Il giochino del finanziamento illecito/concussione/corruzione non riuscì con Giulio Andreotti. Fu necessario scomodare la collusione con la Mafia, in quanto capo della sua corrente in Sicilia. In proposito è interessante raccontare un episodio accadduto a Roma proprio nei giorni in cui il Divo Giulio era stato ‘’avvisato’’. In uno dei palazzi vicini al Parlamento venne svolto un convegno sull’Europa (c’era stato il Trattato di Maastricht) con ospiti autorevoli della burocrazia di Bruxelles. Io arrivai in anticipo e notai che il sen. Andreotti stava seduto in prima fila, impassibile e solo. Quando le personalità cominciarono ad arrivare ci fu una gara per sedersi vicino a lui. Venne anche l’allora presidente incaricato Antonio Maccanico che volle accomodarsi a fianco del senatore a vita. Quando il dibattito iniziò, tutti i conferenzieri rivolsero indirizzi di omaggio deferente al ‘’presidente Andreotti’’. Non potei fare a meno di chiedermi se Craxi avrebbe ricevuto la medesima deferente accoglienza.

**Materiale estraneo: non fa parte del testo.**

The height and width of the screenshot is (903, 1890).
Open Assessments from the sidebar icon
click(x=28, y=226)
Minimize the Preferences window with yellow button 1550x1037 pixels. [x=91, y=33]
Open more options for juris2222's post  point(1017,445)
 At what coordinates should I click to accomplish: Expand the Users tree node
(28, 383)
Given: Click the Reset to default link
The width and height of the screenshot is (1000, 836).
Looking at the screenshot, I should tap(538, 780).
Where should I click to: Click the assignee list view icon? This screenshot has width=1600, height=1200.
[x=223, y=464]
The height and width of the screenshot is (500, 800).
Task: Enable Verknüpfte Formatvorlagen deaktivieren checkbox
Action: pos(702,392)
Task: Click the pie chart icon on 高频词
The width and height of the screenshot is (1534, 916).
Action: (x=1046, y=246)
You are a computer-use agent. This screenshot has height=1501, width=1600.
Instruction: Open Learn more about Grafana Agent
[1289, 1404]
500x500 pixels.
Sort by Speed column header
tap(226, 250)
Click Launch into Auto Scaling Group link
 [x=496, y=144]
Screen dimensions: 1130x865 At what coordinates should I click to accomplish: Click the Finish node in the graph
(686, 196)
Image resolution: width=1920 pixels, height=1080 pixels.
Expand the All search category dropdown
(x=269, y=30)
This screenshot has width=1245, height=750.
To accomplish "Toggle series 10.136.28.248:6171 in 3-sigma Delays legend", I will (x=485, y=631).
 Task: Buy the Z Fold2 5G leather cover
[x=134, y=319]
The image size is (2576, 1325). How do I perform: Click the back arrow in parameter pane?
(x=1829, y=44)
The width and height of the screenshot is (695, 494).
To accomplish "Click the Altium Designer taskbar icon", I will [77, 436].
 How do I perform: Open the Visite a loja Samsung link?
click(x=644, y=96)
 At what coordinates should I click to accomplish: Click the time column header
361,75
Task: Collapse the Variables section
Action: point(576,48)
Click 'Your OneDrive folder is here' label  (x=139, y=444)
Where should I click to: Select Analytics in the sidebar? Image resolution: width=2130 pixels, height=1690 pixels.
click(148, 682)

Concludo citando una brano scritto su Libération del 24 luglio dell’anno del Terrore, riportato da Feltri: ‘’Abbiamo un barometro per misurare la sincerità dei magistrati italiani: dopo aver chiamato in causa politici e uomini d’affari, vedremo se chiameranno in causa, nella società delle pastette organizzate qual è diventata l’Italia, il ruolo svolto dalla magistratura stessa, senza la cui complicità nulla di tutto ciò sarebbe avvenuto’’. Di quel barometro si è persa ogni traccia.